Task to carry out | Pictures are to be omitted. Output only the lines from the one containing "The width and" through the end of the data, word for word.

Start of Block

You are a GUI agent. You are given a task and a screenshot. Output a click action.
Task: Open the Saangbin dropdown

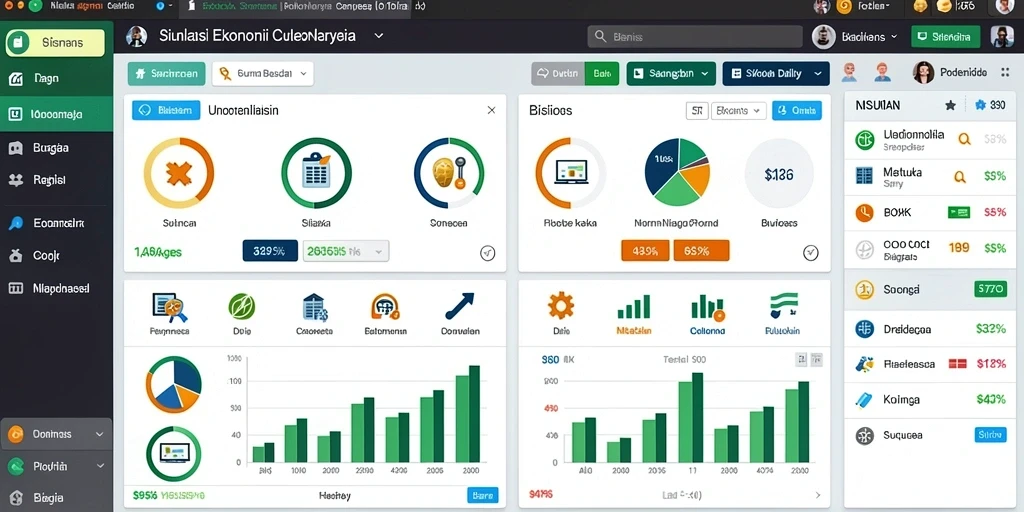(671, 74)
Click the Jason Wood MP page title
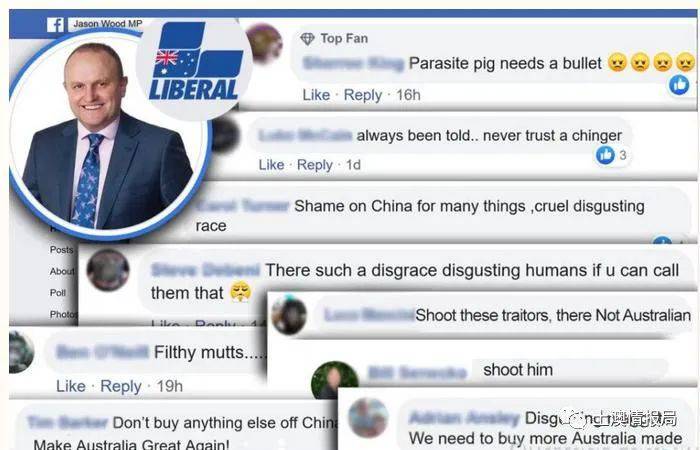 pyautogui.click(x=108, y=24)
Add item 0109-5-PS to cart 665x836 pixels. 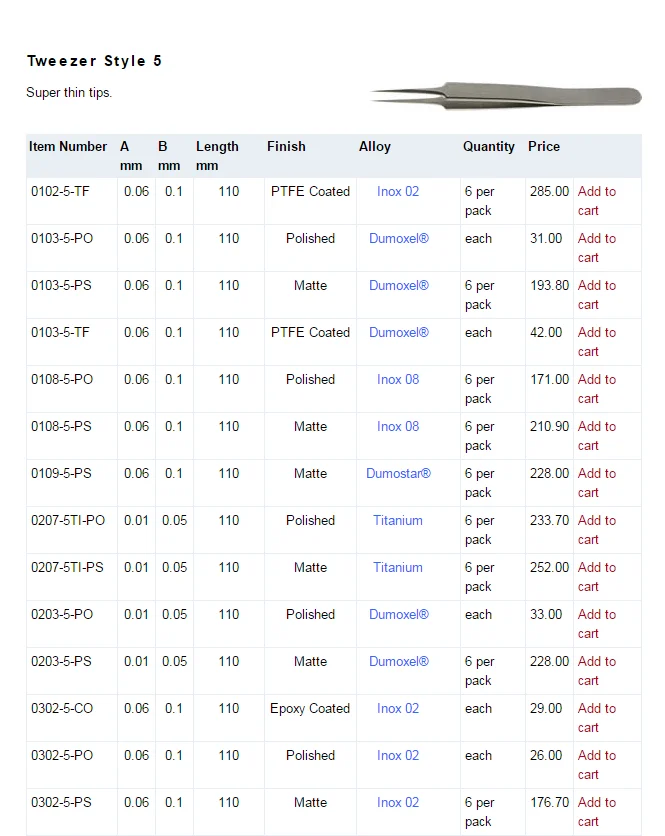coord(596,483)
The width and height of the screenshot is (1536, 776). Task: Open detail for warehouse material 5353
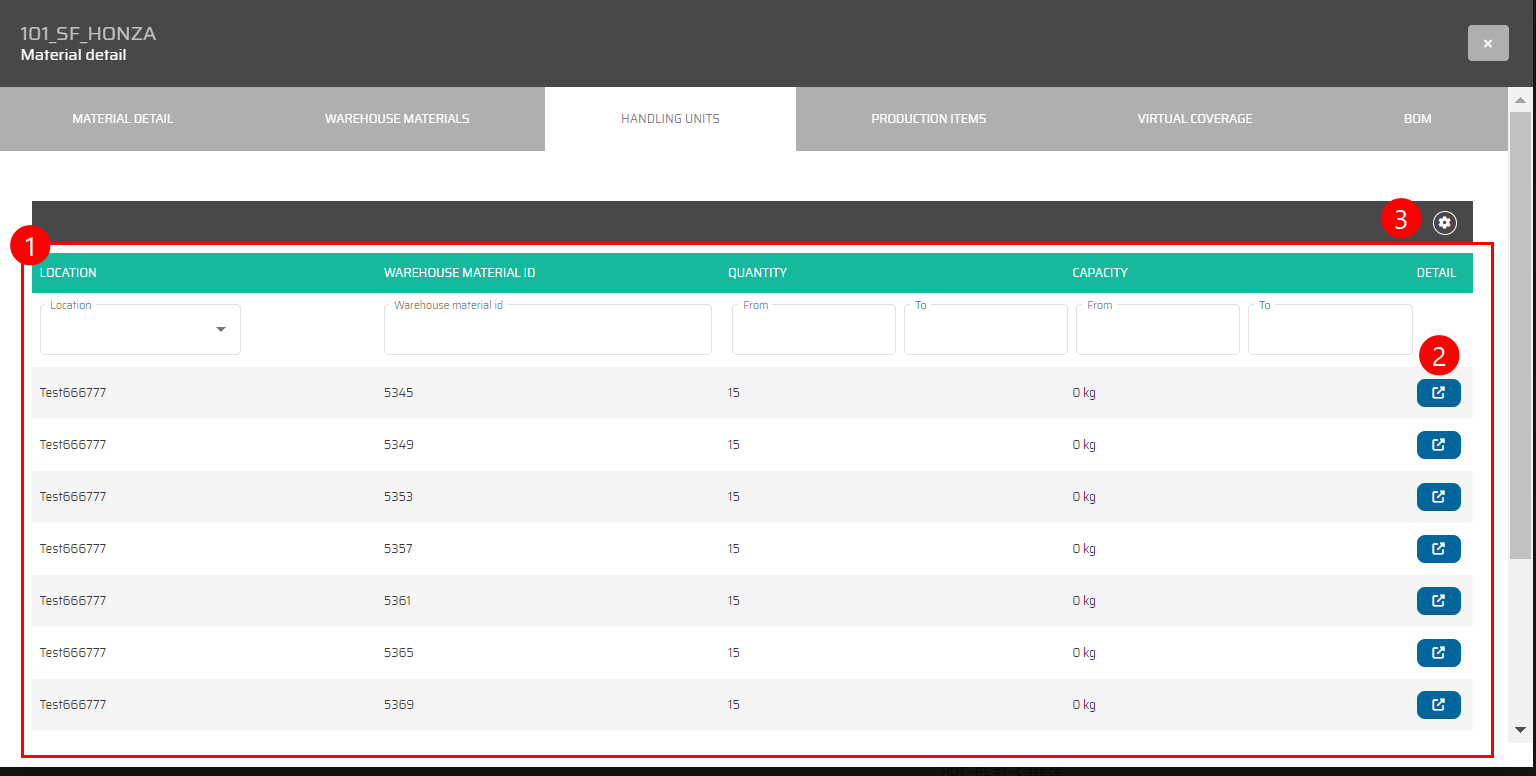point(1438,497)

End of Block

Answer box |
The width and height of the screenshot is (1536, 776). Task: Open detail for warehouse material 5353
point(1438,497)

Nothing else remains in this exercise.